I walk the beach at night. I walk the beach for miles, and lose track of the sand I’ve traversed. I walk the beach barefoot, trudging through the loose dunes, or listening to the soft shush of my feet barely dragged on the wet packed tide-way. I walk the beach and tangle my toes with the seaweed. I am looking for treasure.
I avoid the beach in the day. I am not a daylight person, anyway. I am a night thing, but without an owl’s ears to guide me, without a cat’s sight to see by. I stay up into the wee hours. I like to be about in the dark.
In part, I just like places that stay open late, place where I can keep the oddest hours. It’s not about partying, or going out drinking. I don’t do those things often. They are not once-a-week things, but once-in-a-few-months things. Instead, I simply like the night. There’s a stillness that is not quiet. You can hear a place better at night. When all the noise and rush of shouted conversation, the shrieks of glee and surprise and horror, the murmur of social obligations die away, you can curl up cat-like at the throat of a city and listen instead to its pulse. You can meander out to the shore and feel it thrum instead of roar.

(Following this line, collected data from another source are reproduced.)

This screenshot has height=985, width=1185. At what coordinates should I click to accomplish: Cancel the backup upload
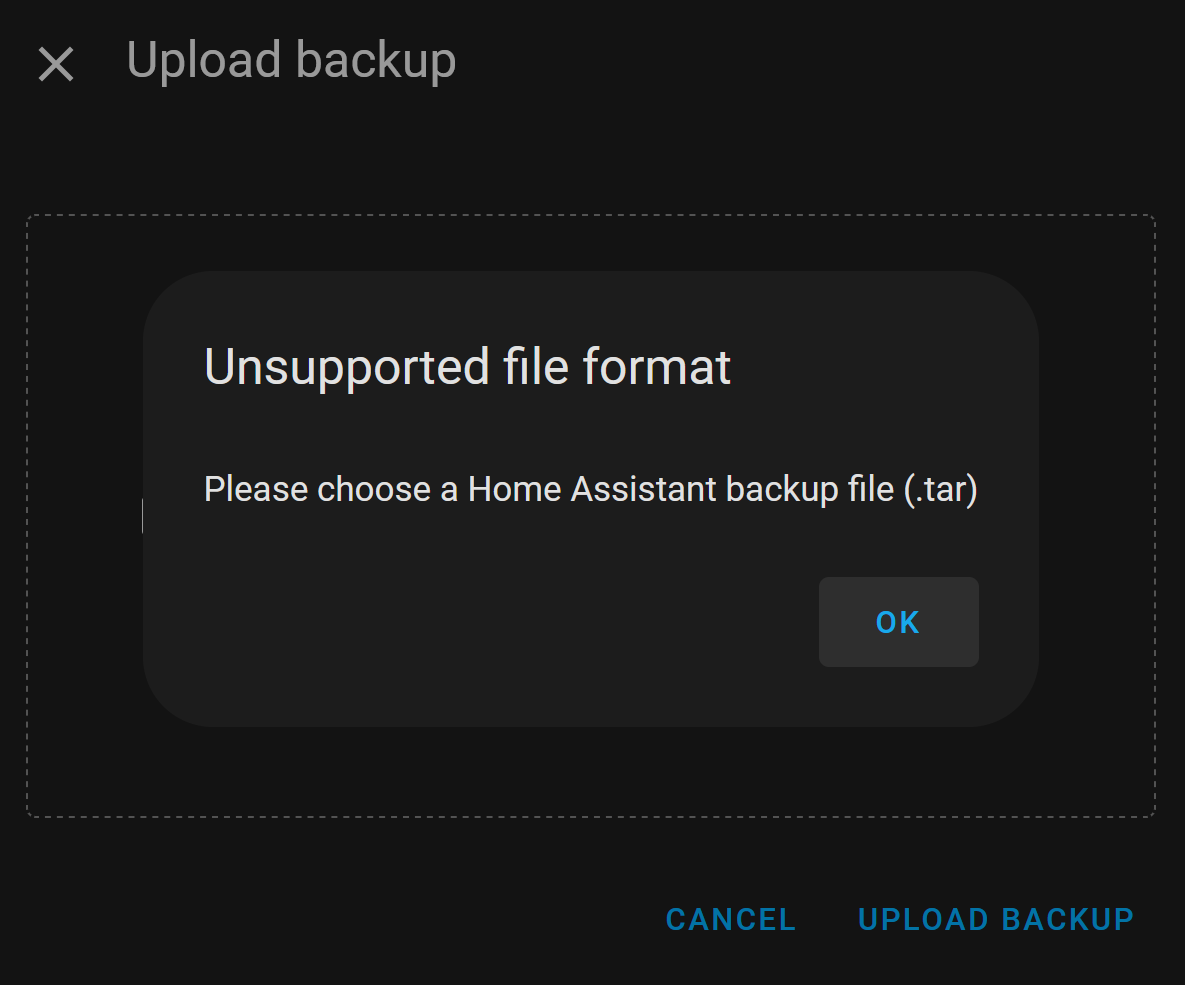(731, 919)
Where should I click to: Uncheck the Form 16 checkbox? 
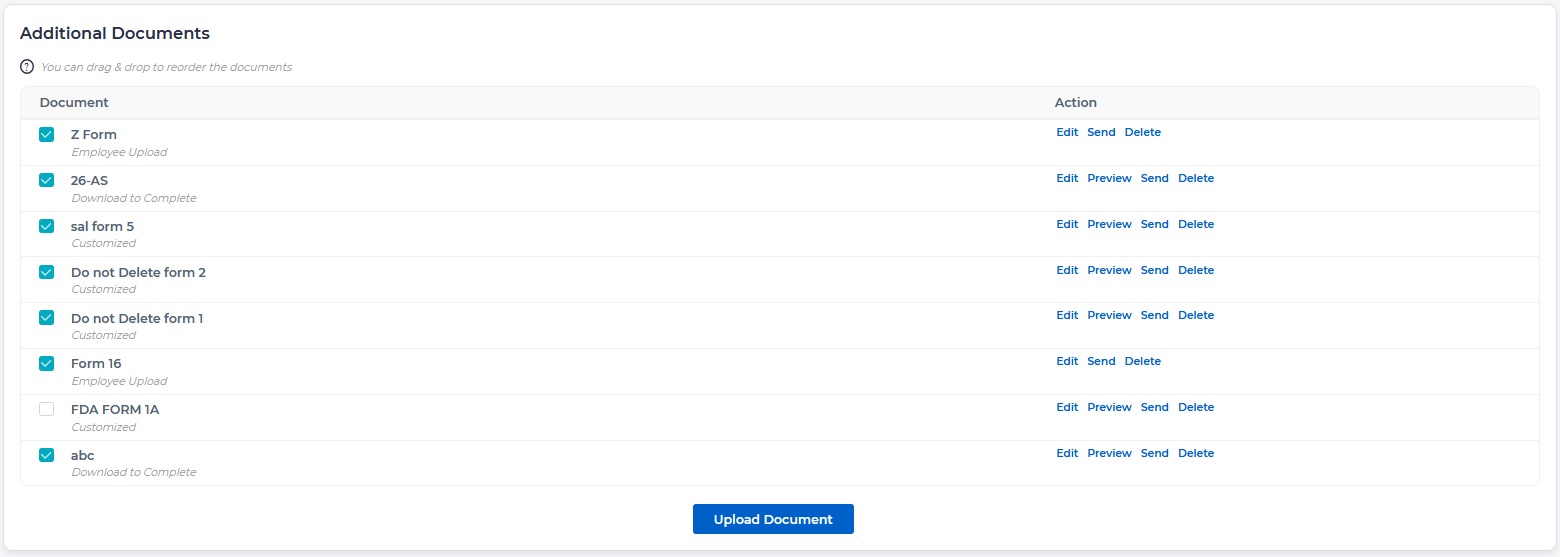(x=46, y=364)
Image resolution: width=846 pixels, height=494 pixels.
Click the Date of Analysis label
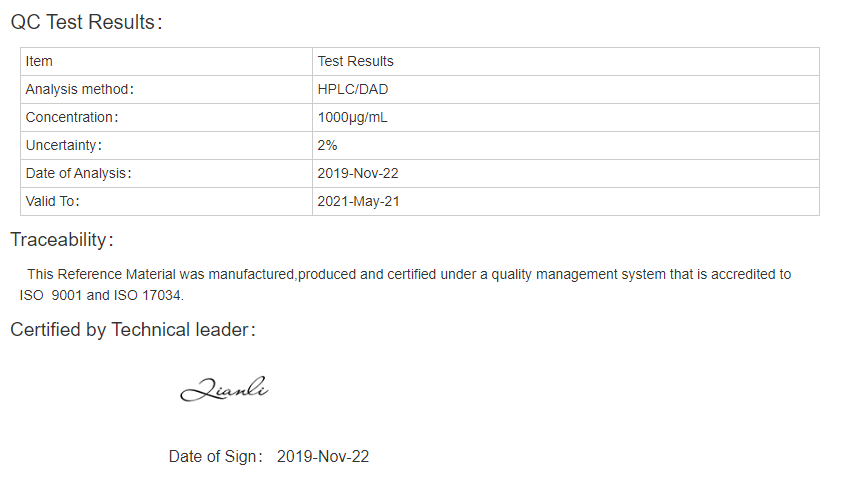tap(79, 174)
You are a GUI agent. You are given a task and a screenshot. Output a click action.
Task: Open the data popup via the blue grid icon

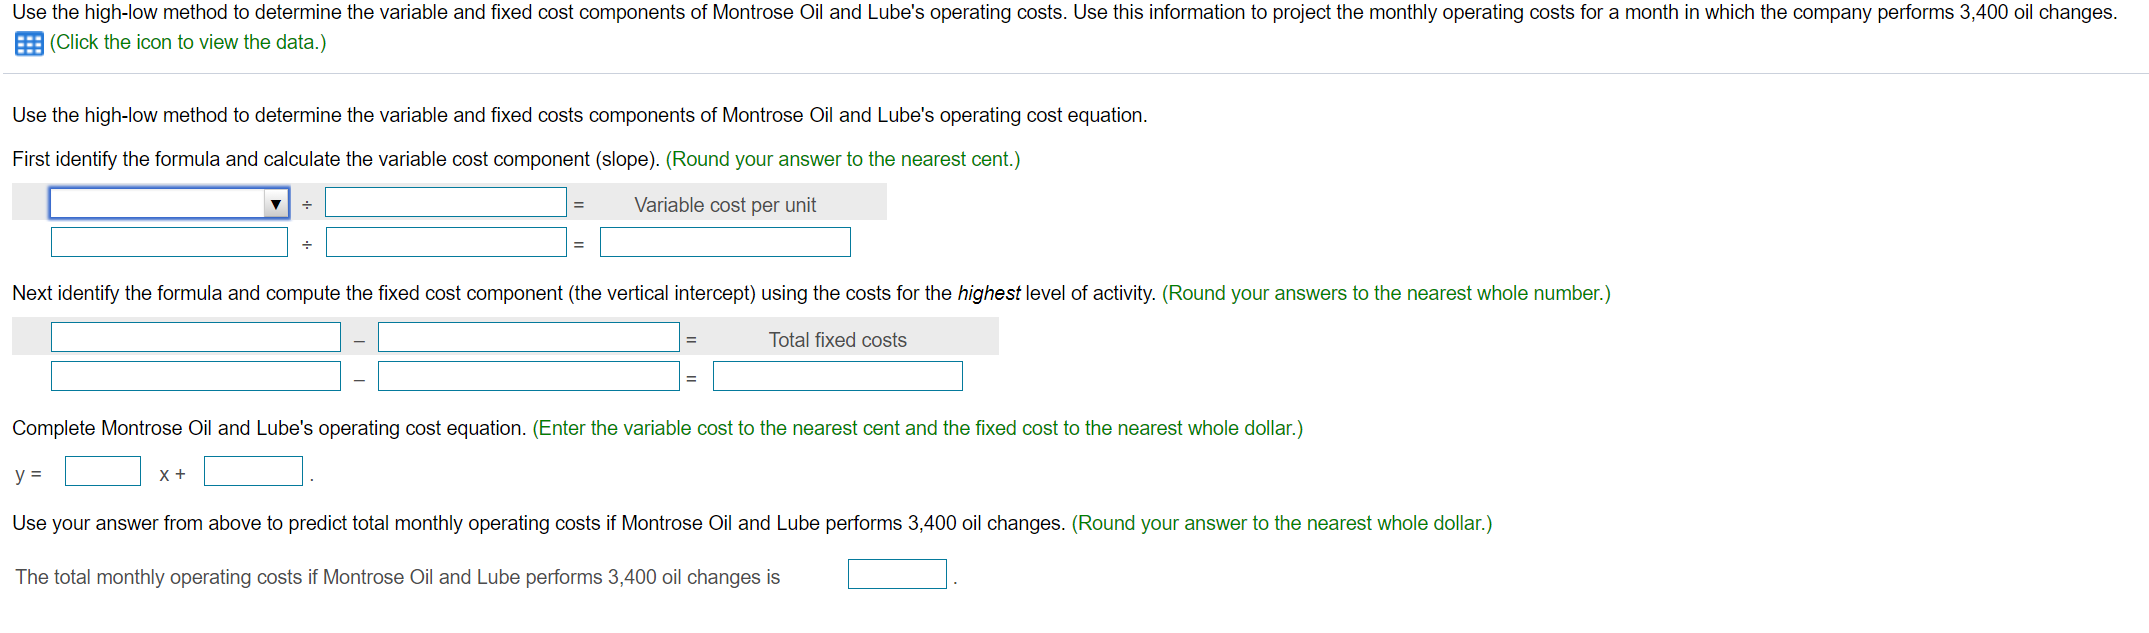point(27,43)
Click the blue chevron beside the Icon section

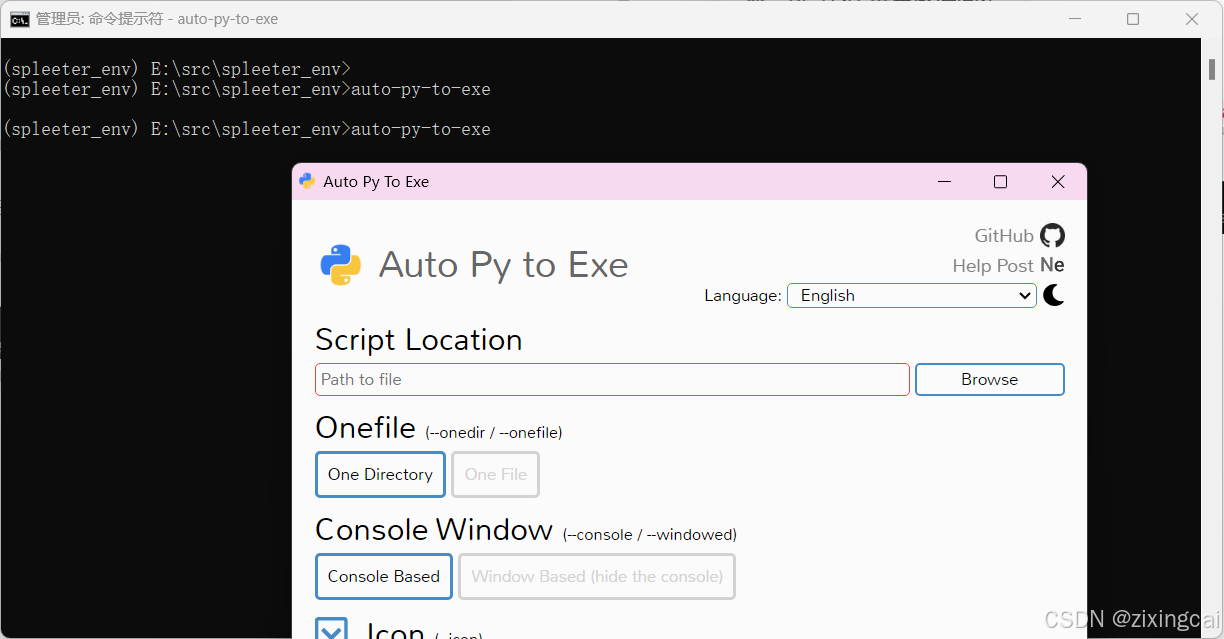331,628
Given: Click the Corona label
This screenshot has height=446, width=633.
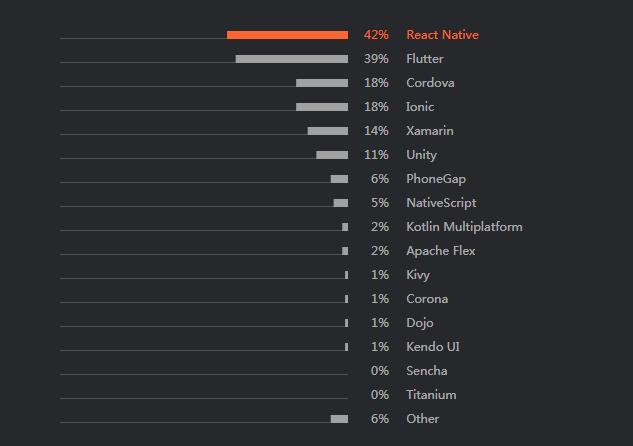Looking at the screenshot, I should coord(427,299).
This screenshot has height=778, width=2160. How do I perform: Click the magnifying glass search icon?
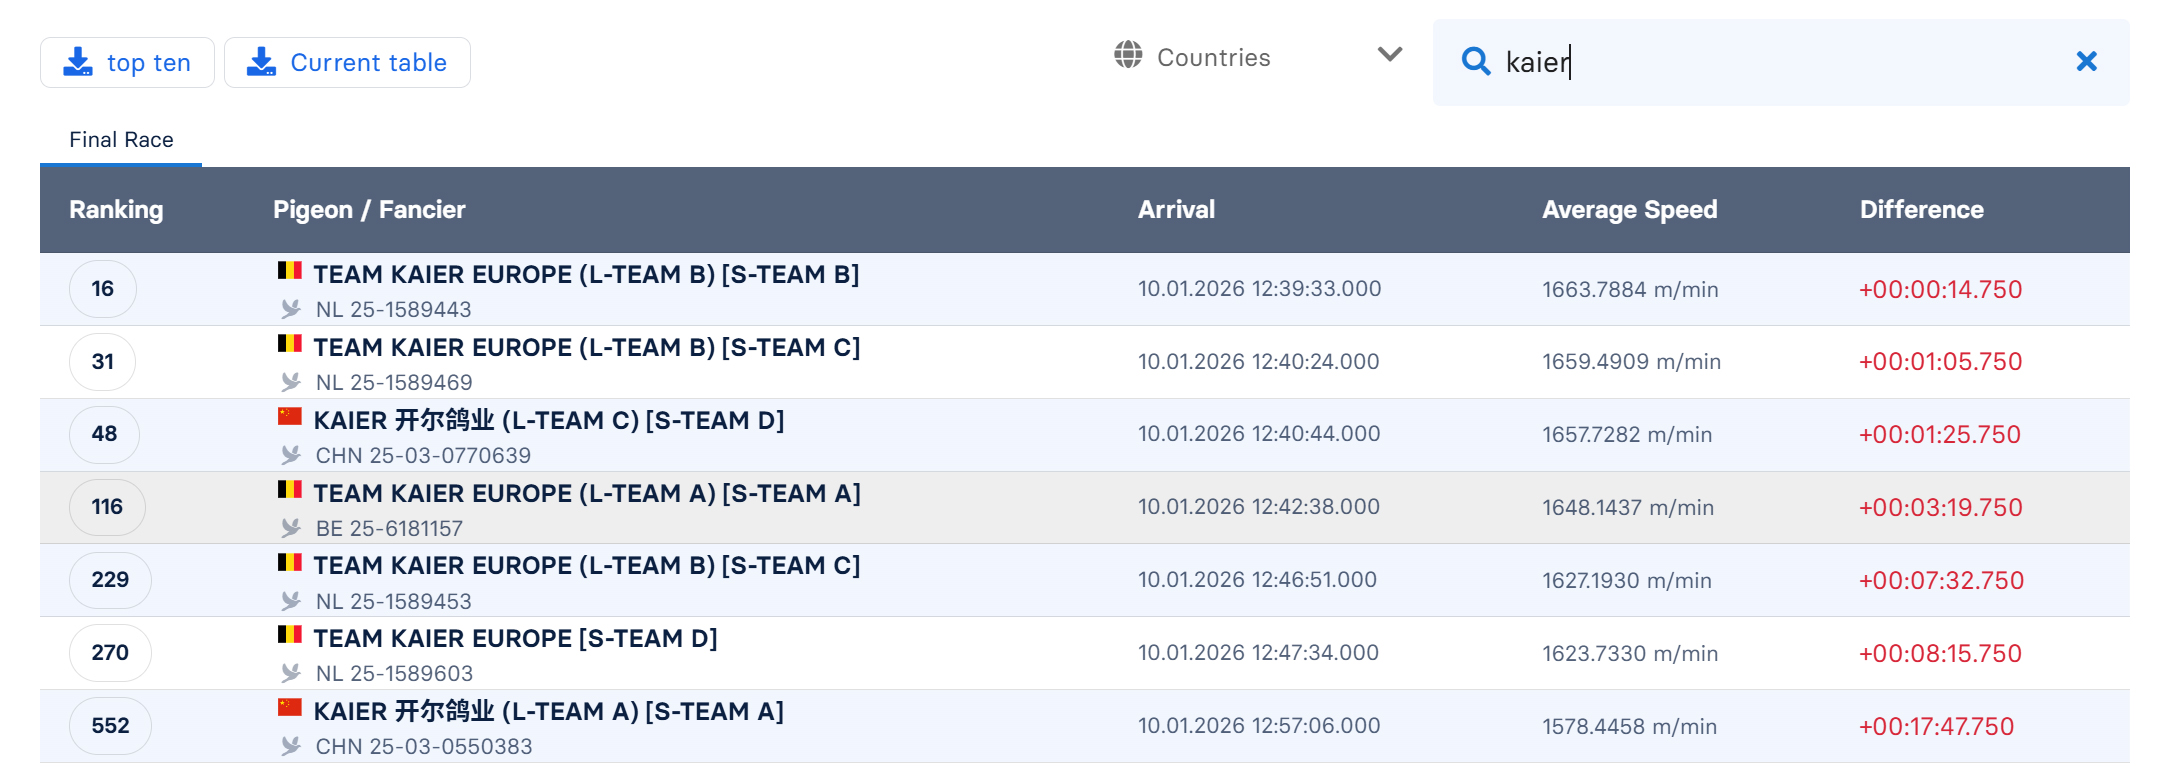[x=1475, y=62]
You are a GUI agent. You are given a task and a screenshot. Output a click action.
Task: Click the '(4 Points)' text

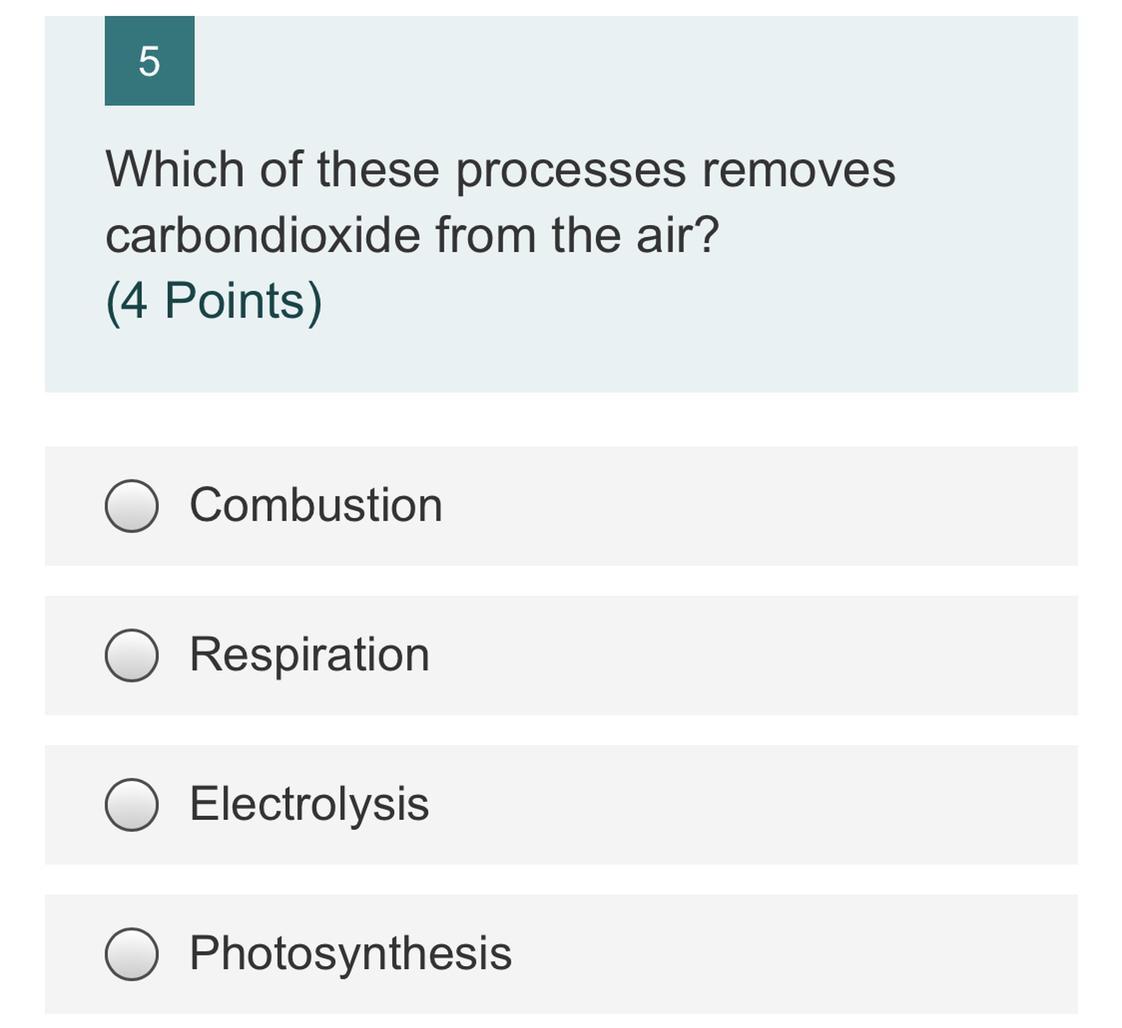pyautogui.click(x=214, y=302)
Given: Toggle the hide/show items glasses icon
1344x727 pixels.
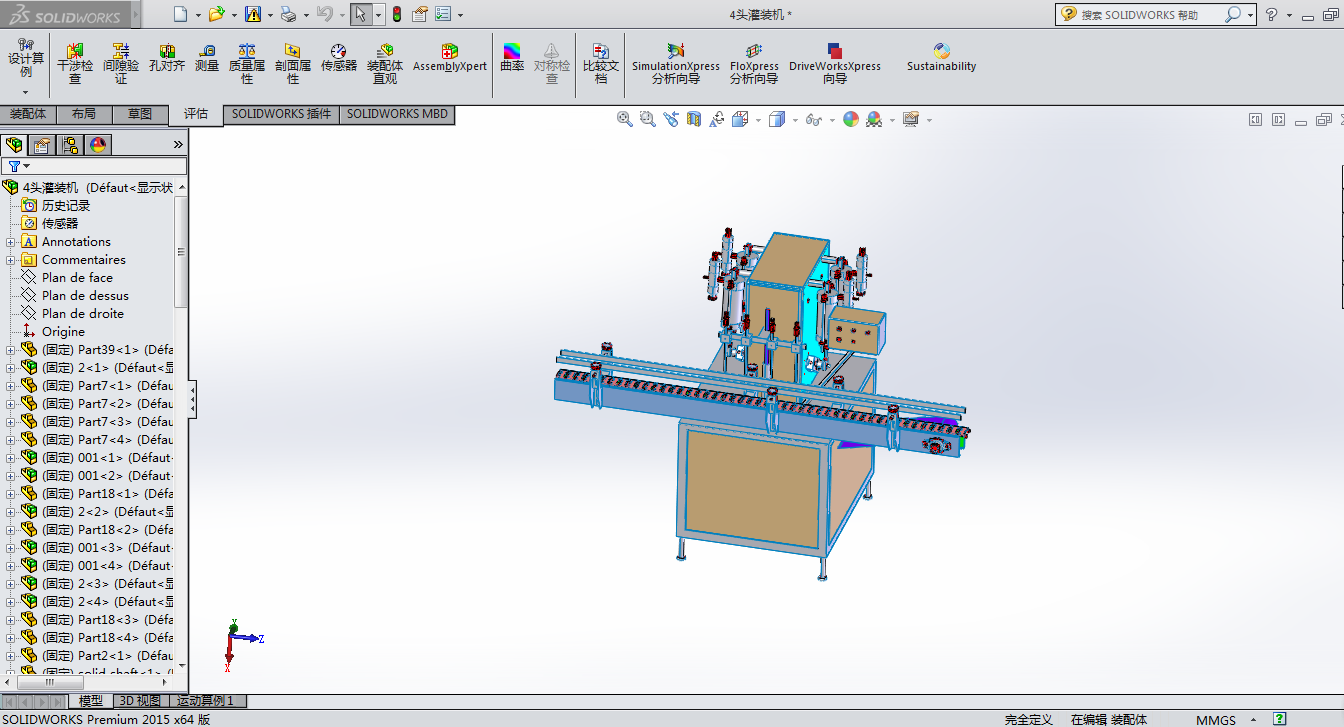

And that’s why I walk the beach at night: not so much to hide from all that happens in the day, but to seek out what I can only find by moonlight. The sound of the surf by itself. The sea turtles, hatching, and turning away from the city’s blackout dark in their season. The length of the Atlantic and Florida laid side by side like lovers. The remains of sand castles, untended. These are the treasures I hope to discover.
When I write, I write in the thick of the crowd, in the center of the rush, amid cacophony. When I think… I walk the beach alone at night.
It’s been a quiet night, and I feel rich.